Court rules government has free speech rights, too
In a unanimous ruling today, the U.S. Supreme Court ruled that Pleasant Grove City, Utah, is not required under the First Amendment to give equal display in a public park to the teachings of any and all religions.
A quack, tax-dodging pseudo-religious group out of Salt Lake City calling themselves Summum wanted their “Seven Aphorisms” — including such nonsense as “Nothing rests; everything moves; everything vibrates." — erected in a park, equating their tenets to those of the Ten Commandments monument already located in the park.

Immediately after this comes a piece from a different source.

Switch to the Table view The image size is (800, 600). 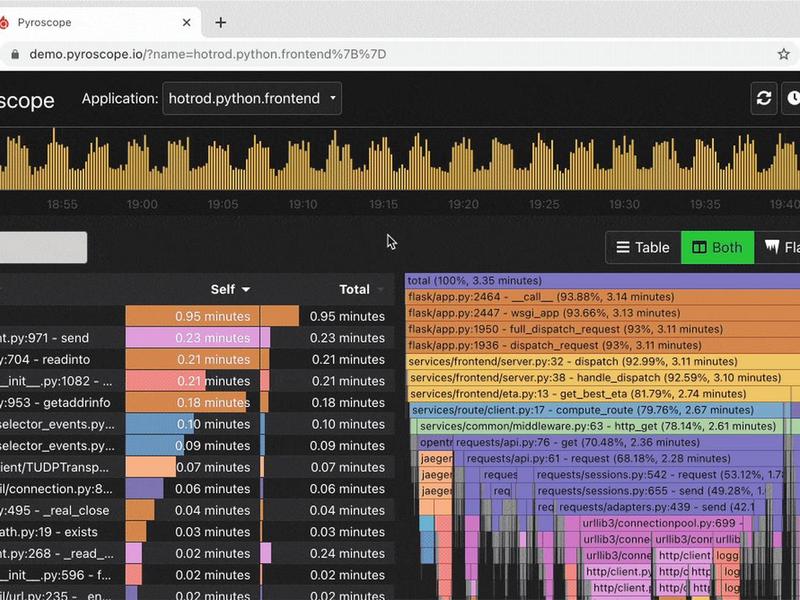tap(643, 247)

In writing for the court Justice Samuel Alito quoted from a prior court ruling that said, “If every citizen were to have a right to insist that no one paid by public funds express a view with which he disagreed, debate over issues of great concern to the public would be limited to those in the private sector, and the process of government as we know it radically transformed.”
While government may not regulate private free speech on public property, Alito wrote, permanent monuments displayed on public land typically represent government speech.
Whatever else you say about the ruling from the staunchly conservative Alito, you have to chuckle at a high court ruling with a footnote quoting the lyrics of John Lennon’s “Imagine.”
"Imagine no possessions
I wonder if you can
No need for greed or hunger
A brotherhood of man
Imagine all the people
Sharing all the world ..."
In a philosophical meandering in his opinion Alito raised questions of about the meaning of messages in art and monuments. He cited a Greco-Roman mosaic of the word “Imagine” in New York’s Central Park and asked what it means. He asked the same of a statue of Pancho Villa presented to the city of Tucson. “Does this statue commemorate a ‘revolutionary leader who advocated for agrarian reform and the poor’ or ‘a violent bandit’?”
In the end, Alito concluded, “In sum, we hold that the City’s decision to accept certain privately donated monuments while rejecting respondent’s is best viewed as a form of government speech. As a result, the City’s decision is not subject to the Free Speech Clause, and the Court of Appeals erred in holding otherwise. We therefore reverse.”
You may speak freely but you can’t impose speech on anyone else.